Bawoo 2016. 11. 5. 23:42

Josef Labor

(29 June 1842 – 26 April 1924)

 Austrian pianist, organist, and composer of the late Romantic era. Labor was an influential music

teacher. As a friend of some key figures in Vienna, his importance was enhanced.


 Piano Quintet in E minor, Op. 3

Quintet for Piano, Violin, Viola, Cello and Double Bass in E minor, Op. 3, written in 1880.

00:00 - I. Allegro
10:24 - II. Scherzo (Allegro vivace)
16:01 - III. Andante
27:25 - IV. Allegro ma non troppo


Czech composer Josef Labor was born in the town of Hořovice in Bohemia, at the age of three he was

left blind due to contracting smallpox[천연두]. Labor knew and was on friendly terms with virtually every musician of importance in Vienna as well as many others living elsewhere, including Brahms, Richard Strauss, Bruckner, Clara Schumann, Gustav Mahler and Bruno Walter.

This piano quintet is written for piano, violin, viola, cello and double bass: the so called “Trout” instrumentation, taking its name from Schubert’s famous Trout Piano Quintet for the same combination [uploaded on this channel]. The impetus for it, no doubt, was Labor’s friendship with Frantisek {Franz} Simandl, a fellow Czech who was a virtuoso bassist whom most considered to be the equal of Dragonetti. Simandl was solo bassist with the Vienna Philharmonic for over 30 years and died in 1912 after a protracted illness. Labor dedicated the work to Simandl as a tribute and it is one of the few such works where the bass has an extremely important part with many solo passages and chances to lead the group.

- The four movement work begins with a powerful and sweeping Allegro. The parts are integrated seamlessly and the melodies are compelling.
- Next comes a playful, light-hearted Scherzo, Allegro vivace, with two highly contrasting trios. The second trio is marked “Mit humor, basso buffo” and here the bass leads the entire way.
- For vitually the first half of the third movement, Andante, the cello alone, with the support of only the piano and very occasionally the violin, sings the gorgeous and highly romantic main theme, surely one of the longest solos in the literature. In the middle section, the bass takes over with a somber and plodding, march-like melody which is then heightened with help from the viola. The movement ends with the bass taking the lead again.
- The finale, Allegro ma non troppo, after a short thrusting introduction, begins with a hard driving and exciting theme which breaks loose with great forward motion. The bass is given powerful short solos bursting with energy as the moods alternate between dramatic and gentle romanticism. The works ends with a hyper dramatic and masterful coda.
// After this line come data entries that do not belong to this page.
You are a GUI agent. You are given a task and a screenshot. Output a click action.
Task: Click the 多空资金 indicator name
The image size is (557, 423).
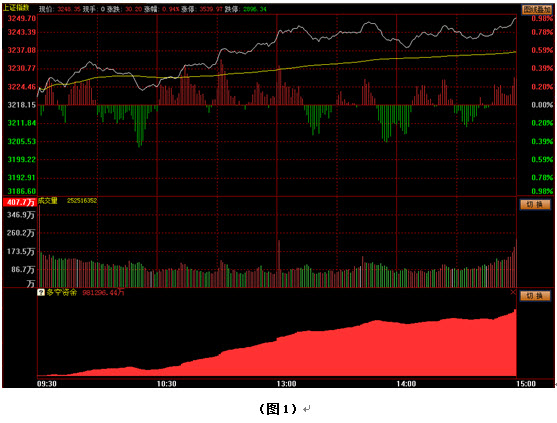coord(61,292)
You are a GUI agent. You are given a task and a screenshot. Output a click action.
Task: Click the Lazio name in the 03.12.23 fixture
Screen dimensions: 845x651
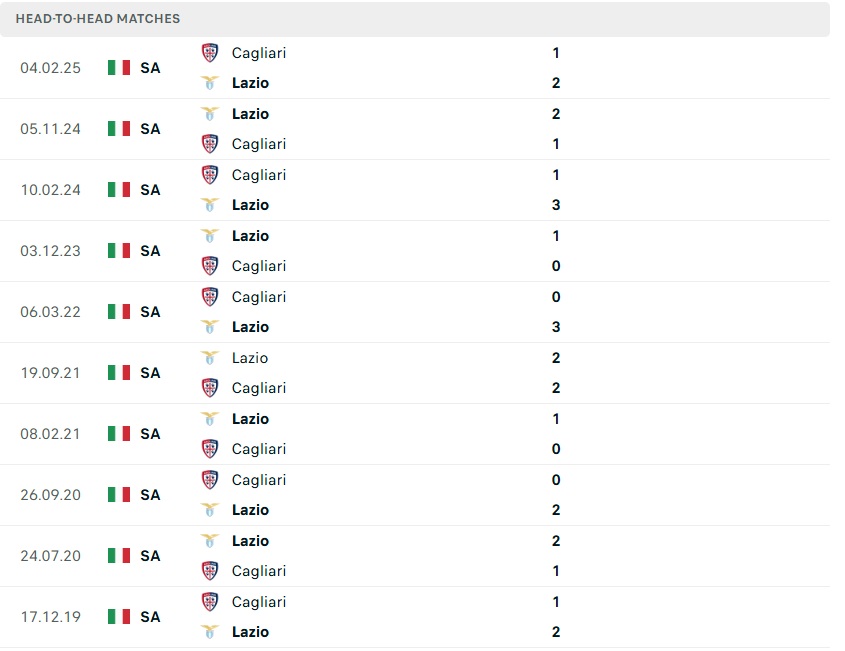pos(250,236)
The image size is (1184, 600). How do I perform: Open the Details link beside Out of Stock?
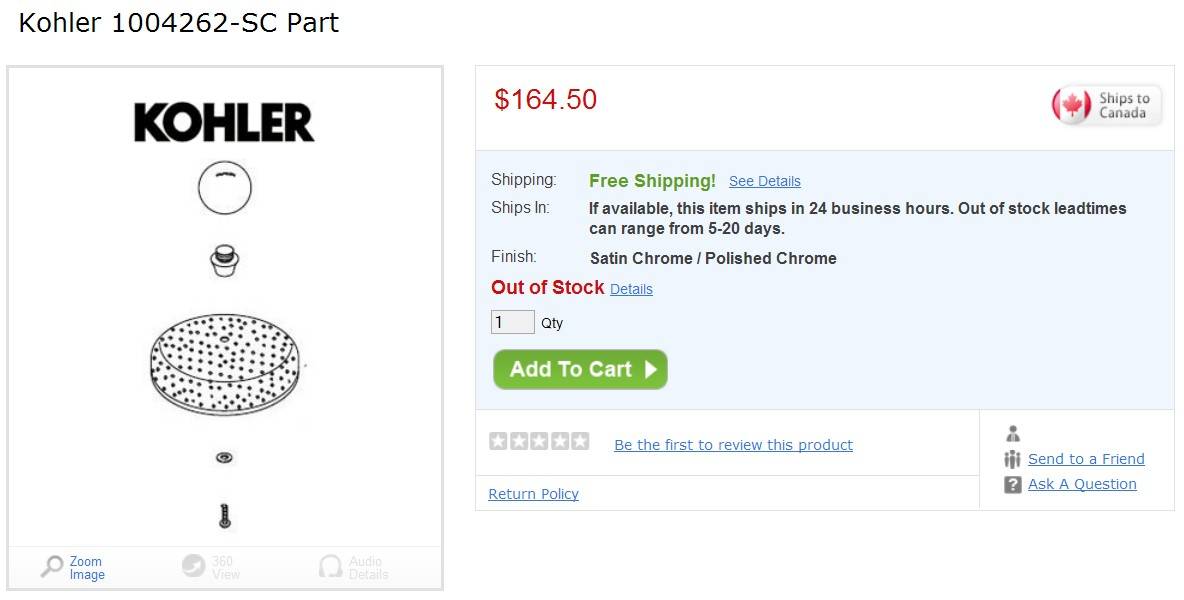point(631,289)
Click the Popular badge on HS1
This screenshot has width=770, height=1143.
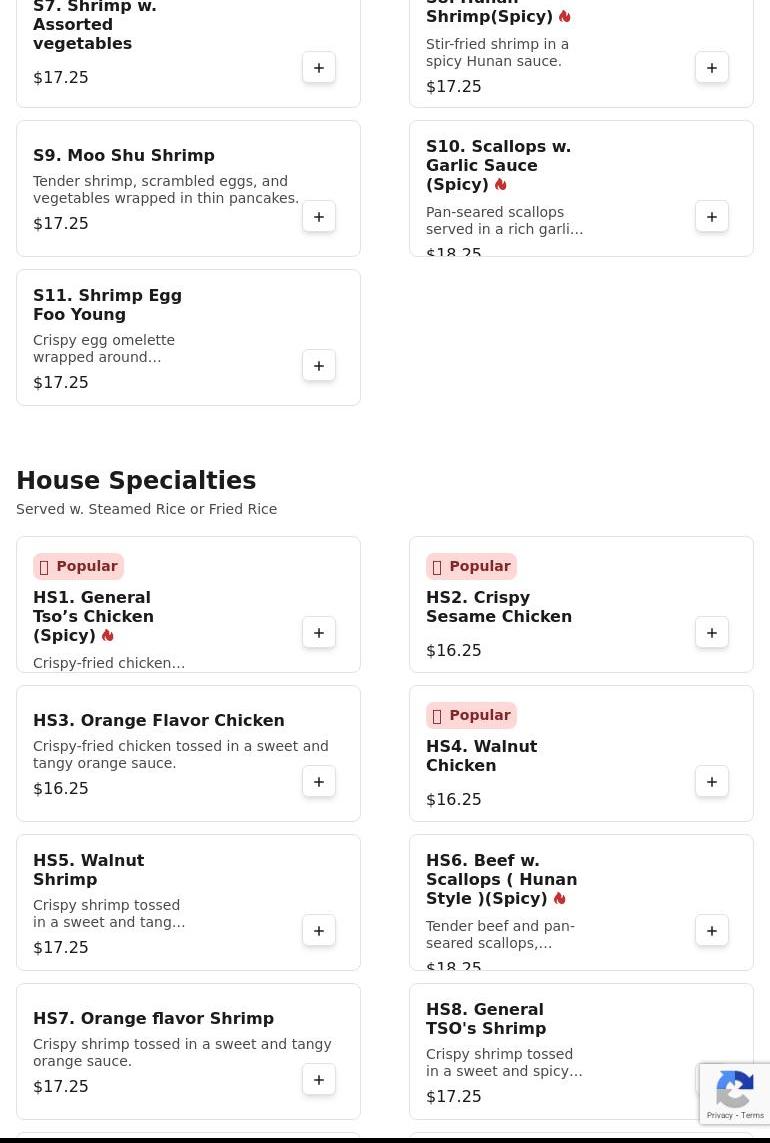coord(78,566)
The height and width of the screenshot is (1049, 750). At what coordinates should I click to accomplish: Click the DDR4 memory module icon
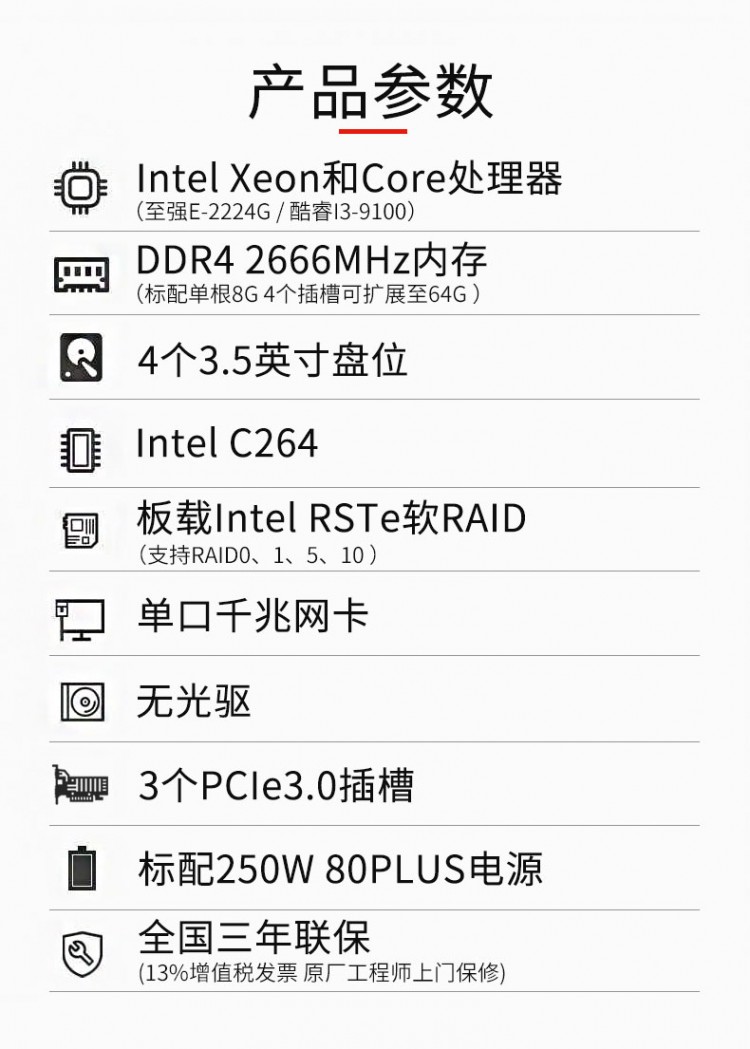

The Piano Quintet is dedicated: "Herrn Professor Franz Simandl zugeeignet".




Labor was born in the town of Hořovice in Bohemia to Josef Labor, an administrator of ironworks, and his wife Josefa Wallner, coming from a doctors-family.[1] At the age of three, he was left blind due to contracting smallpox. He attended the Institute for the Blind in Vienna and the Konservatorium der Gesellschaft der Musikfreunde (Conservatory of the Society of Friends of Music) where he studied composition with Bruckner’s teacher, Simon Sechter, and piano with Eduard Pickhert.


He toured Europe as a pianist and, in the process, formed a lasting friendship with King Georg V of Hanover, who was also blind. Georg named him Royal Chamber Pianist in 1865. The following year, the two men settled in Vienna, where Labor began organ lessons and became a teacher, while continuing to compose and perform.


In 1904, Labor received the title Kaiserlich und Königlich Hoforganist (Royal and Imperial Court Organist) and is today best known for his organ works. Labor took a serious interest in early music and wrote continuo elaborations for Heinrich Biber’s sonatas.


Labor taught many notable musical personalities including Alma Schindler (who married Gustav Mahler and others), Paul Wittgenstein and Arnold Schoenberg. Alma Schindler studied with Labor for 6 years, beginning when she was 14, and her diaries contain numerous references to her esteemed teacher.

Labor was exceedingly close to Paul Wittgenstein's family. He attended many musical evenings at the Wittgenstein home with such Viennese musicians of the day as Johannes Brahms, Clara Schumann, Gustav Mahler, Bruno Walter, and Richard Strauss.


When Wittgenstein lost his right arm in World War I, Josef Labor was the first person he asked to write a piece for piano left hand. Wittgenstein later commissioned works for the left hand from other composers including Strauss, Maurice Ravel, Benjamin Britten, Sergei Prokofiev, and Franz Schmidt (the finale of Schmidt's A major Clarinet Quintet - the last of his Wittgenstein commissions - is a set of variations on a theme by Labor from Labor's own clarinet and piano quintet, his opus 11 published in 1901).

Paul's brother, the philosopher and writer Ludwig Wittgenstein, praised Josef Labor as one of "the six truly great composers" along with Mozart, Haydn, Beethoven, Schubert, and Brahms.